A propósito, não me lembro de ter visto um muro bonito. As muralhas da China, o muro vermelho do Kremlin, que conheço de fotos, são imponentes, mas não enxergo beleza. Enquanto dezenas de pontes belíssimas mundo afora me vêm à cabeça. A Ponte Carlos, sobre o Moldávia, em Praga, a Golden Gate e as pontes cobertas nos Estados Unidos, as pontes japonesas, que outro francês ilustre, chamado Claude, tão bem pintou, o Pont des Arts e a Alexandre III, em Paris, as de Londres, a Estaiada de São Paulo… Já os muros, são mesmo para lamentar… e, de preferência, para derrubar.

Fraternidade e afinidades sem rótulos e fronteiras resumem um pouquinho do que Annie inspira, ela, que viveu parte do triste período militar no Brasil e não saiu correndo. Manteve a esperança e a solidariedade. A família da Annie residente no Brasil, na qual me incluo, é um grupo que tem em comum o gosto pelo chorinho, pelo samba, por Ravel e Villa Lobos. Por Billie Holiday, Piaf e Cartola. Por Noel Rosa, Tom e Bach. Por toda música boa das gentes boas de todo canto do mundo. Uma turma gulosa e gourmet, que adora feijoada, cassoulet, bouillabaisse, couscous, moqueca e profiterolles. Bebuns que brindam com vinho, cerveja e caipirinha com alguma moderação e muita felicidade.
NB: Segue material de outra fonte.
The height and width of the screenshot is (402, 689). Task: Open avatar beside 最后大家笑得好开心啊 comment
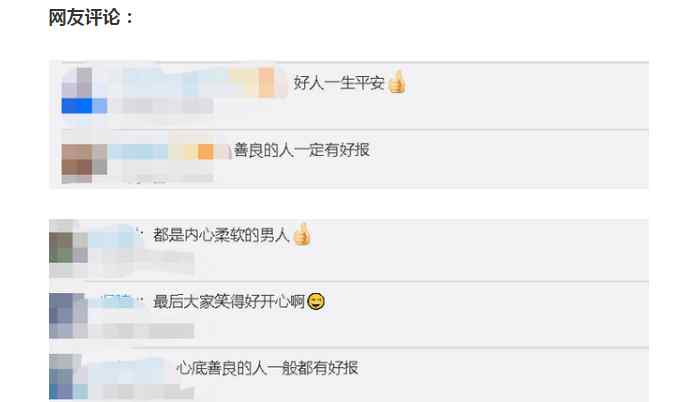(68, 315)
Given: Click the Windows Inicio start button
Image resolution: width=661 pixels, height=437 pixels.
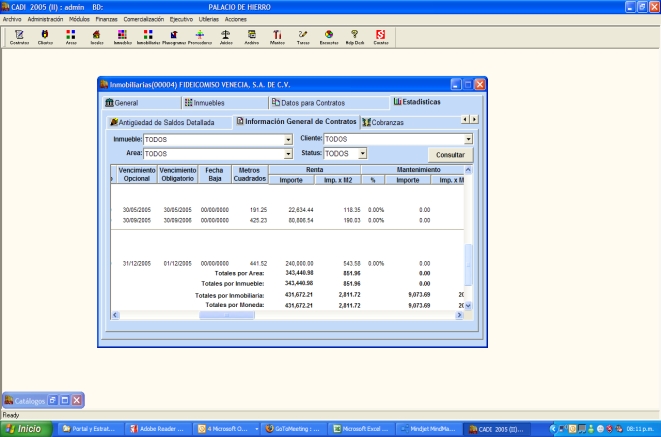Looking at the screenshot, I should coord(27,428).
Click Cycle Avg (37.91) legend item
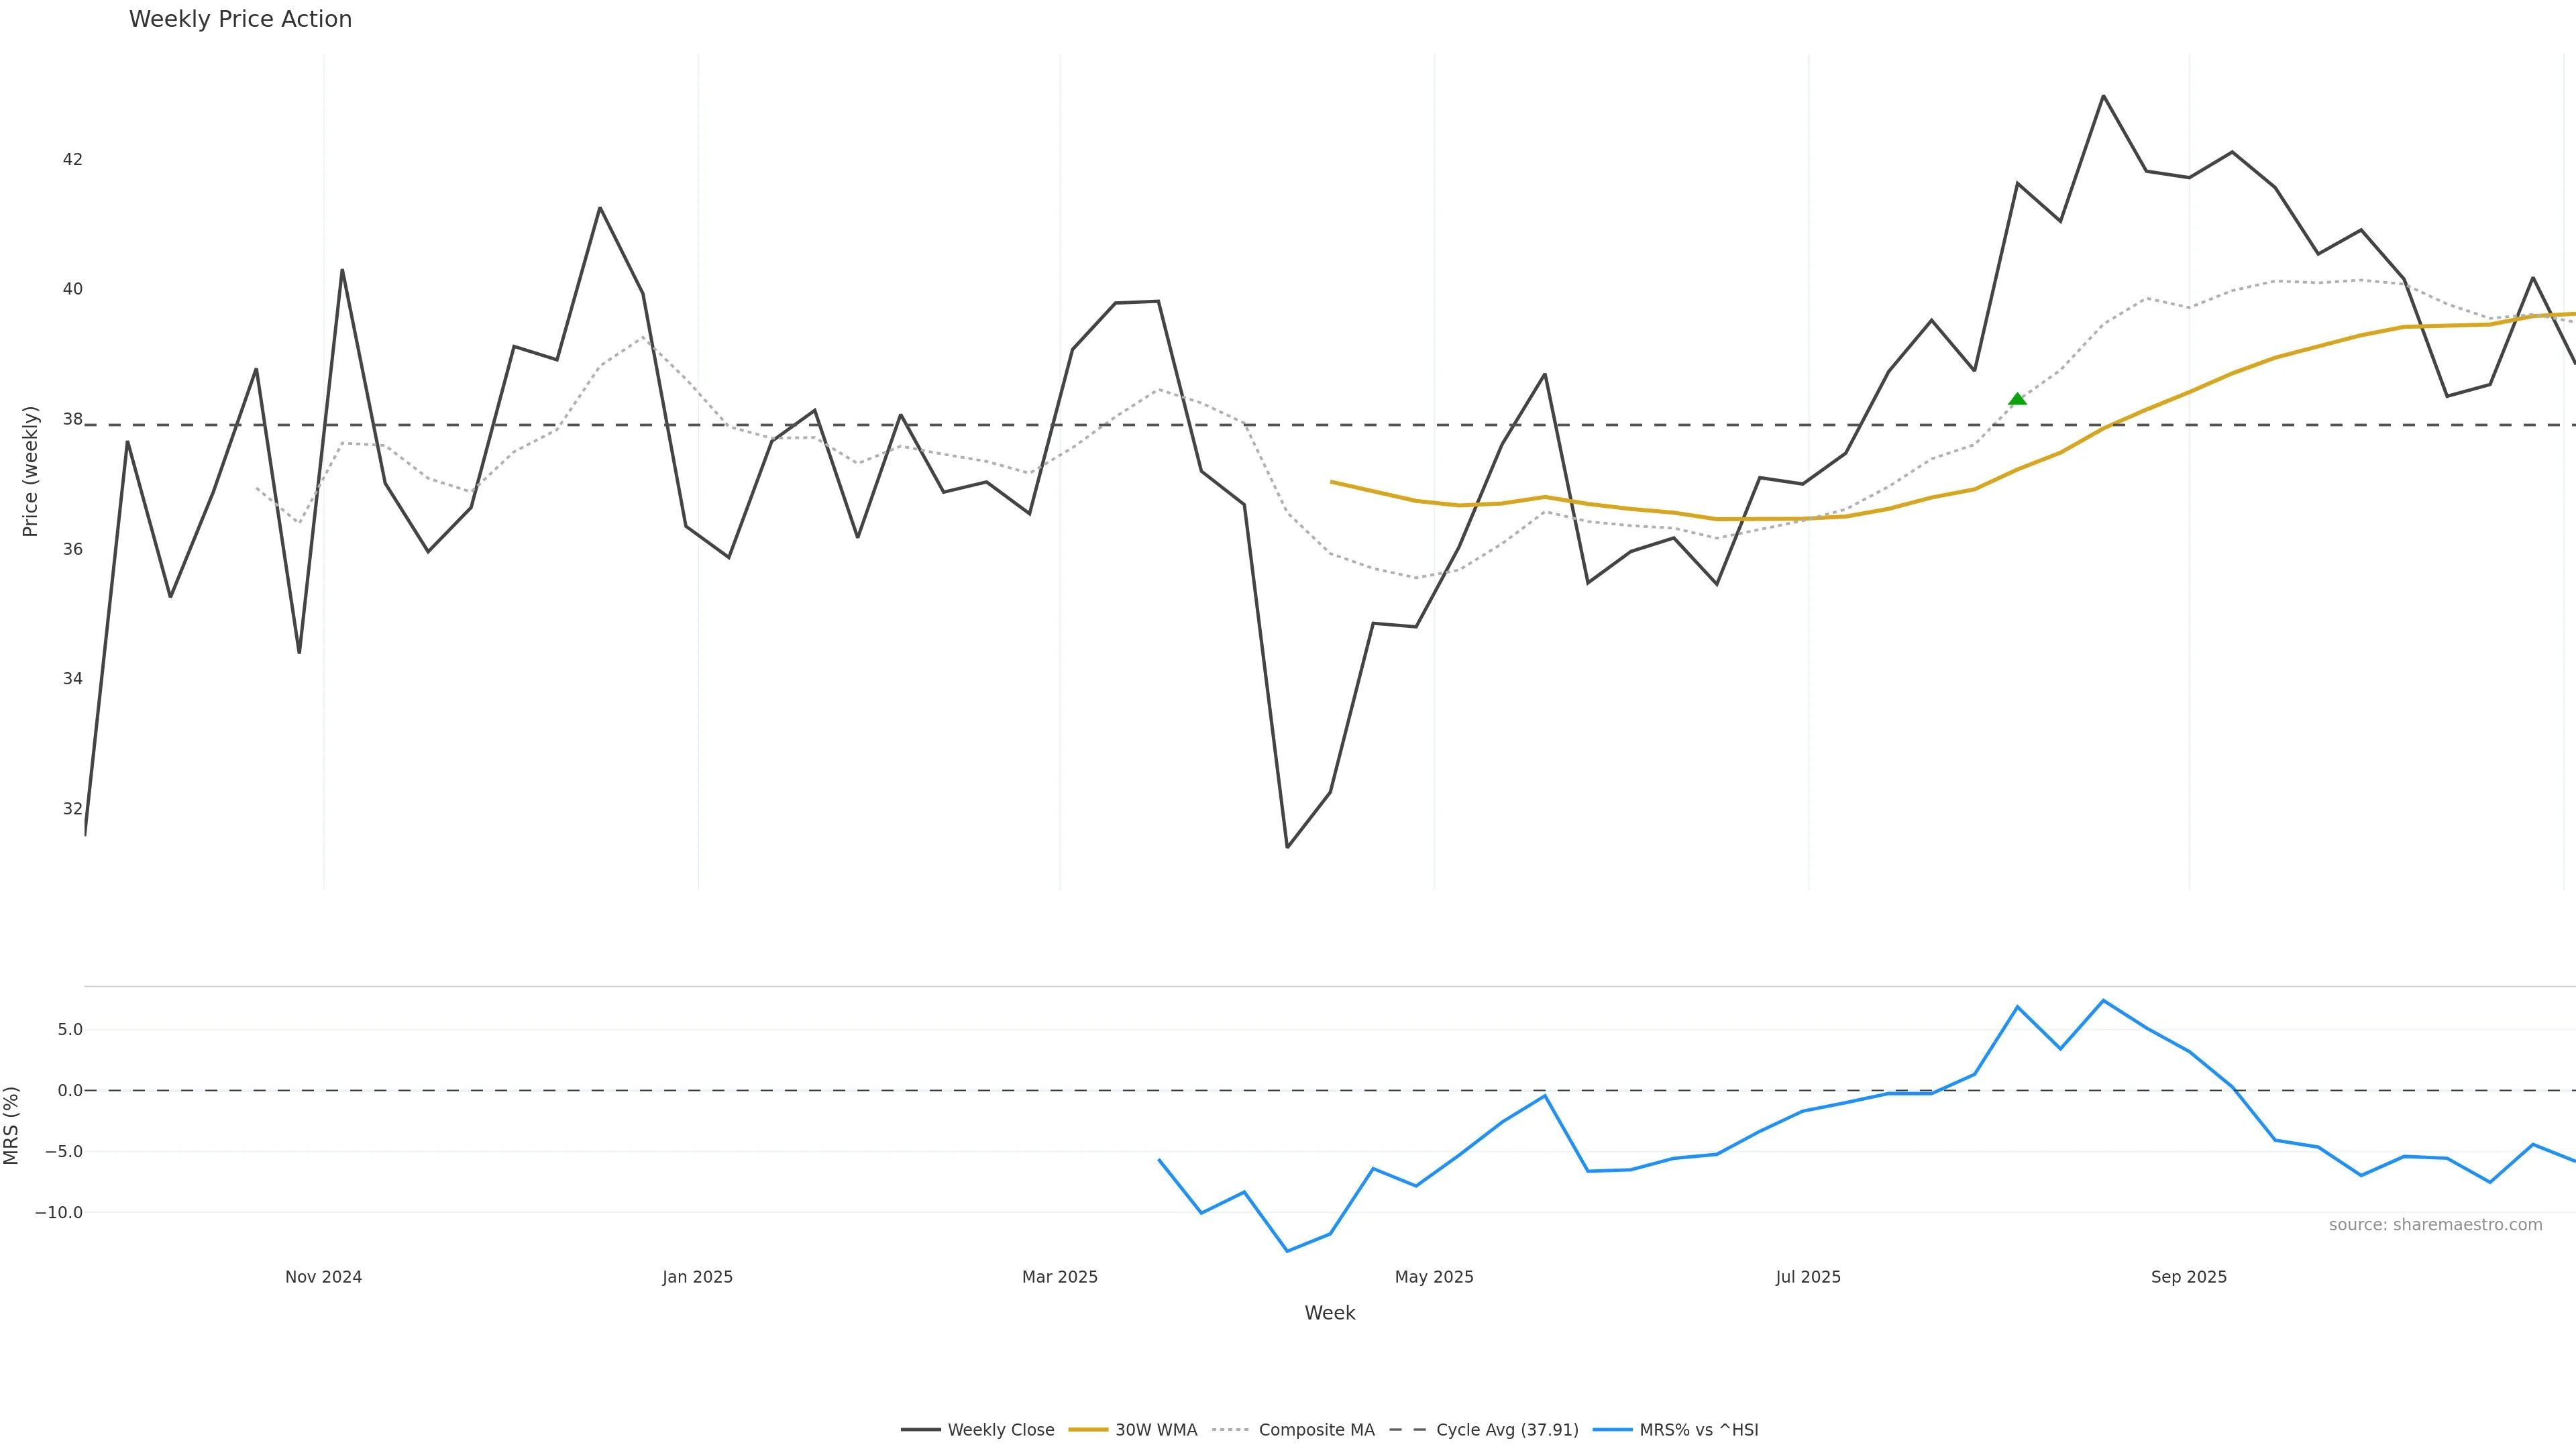Image resolution: width=2576 pixels, height=1449 pixels. coord(1506,1430)
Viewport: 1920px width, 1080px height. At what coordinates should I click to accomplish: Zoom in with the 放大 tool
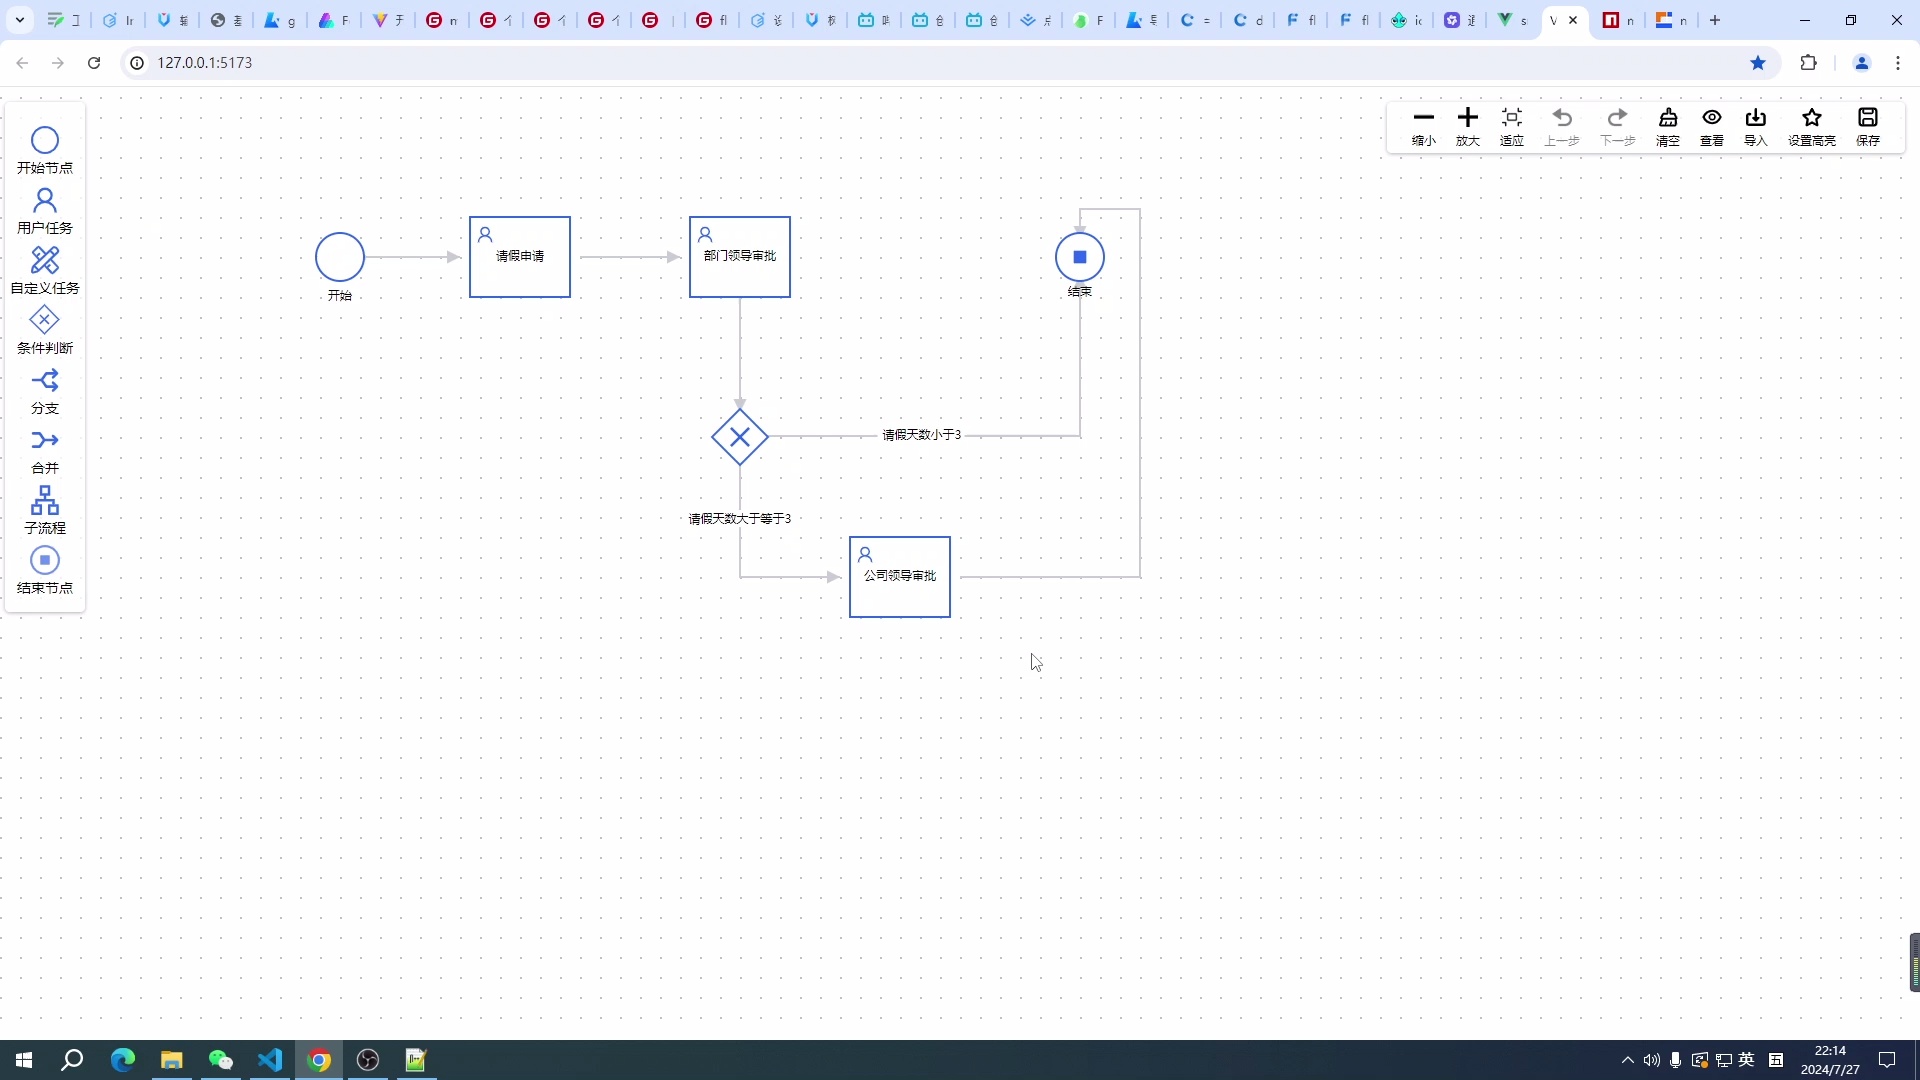(x=1467, y=126)
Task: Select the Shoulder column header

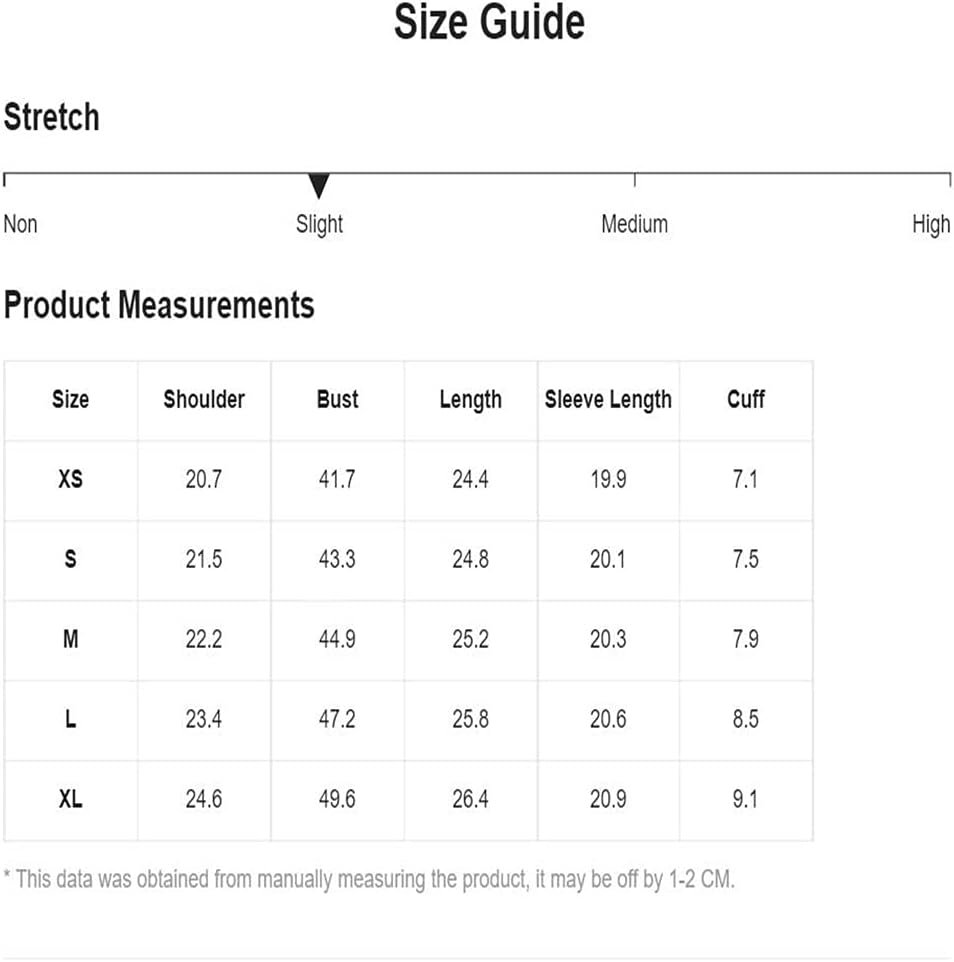Action: point(204,399)
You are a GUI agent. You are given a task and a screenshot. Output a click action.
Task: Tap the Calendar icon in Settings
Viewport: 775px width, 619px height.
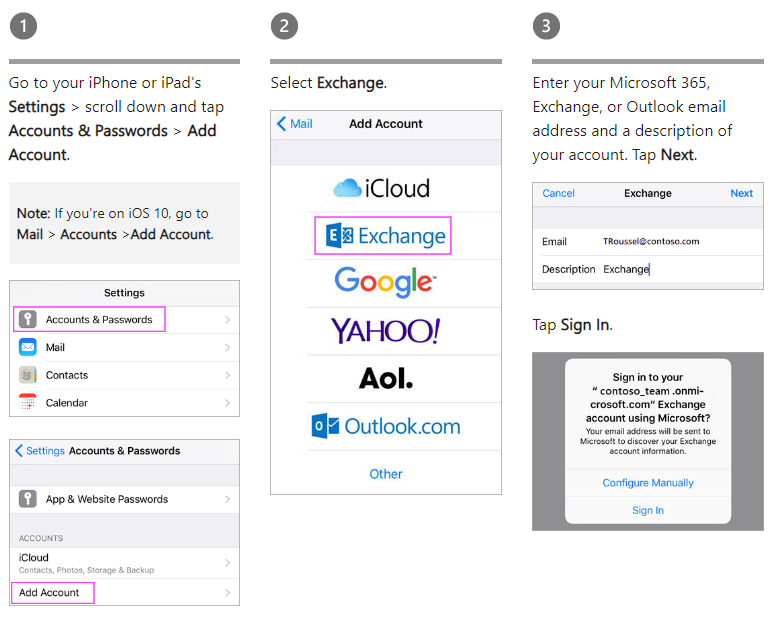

E que festejam a boa literatura, a pintura, a dança, a escultura, as piadas, a natureza intocada e, lógico, as centenas de tipos de queijo que impediram De Gaulle de governar a França, como se o problema fossem os queijos… 

Mas e agora? Será que o Brasil corre o risco de perder a Annie? Isso aqui está tão triste… Bons projetos e muita esperança ficaram pelo caminho. Seguimos socialmente injustos, desatentos com o meio ambiente e, de um tempo para cá, muito mais intolerantes.  Um país continental, sem filtro, que perdeu o respeito por si e por muitos, onde brotam grades, armas e cancelas. Será que a Annie está indo embora? Talvez seja o melhor a fazer… Mas que ela saiba que vai ter que botar muita água no cassoulet, pois a gente vai atrás. Quem sabe fazemos um mutirão para reconstruir a ponte de Avignon e, segundo a música, sobre ela dançar a roda? É lá que vive a outra parte da família. Viva as pontes! Vive les ponts!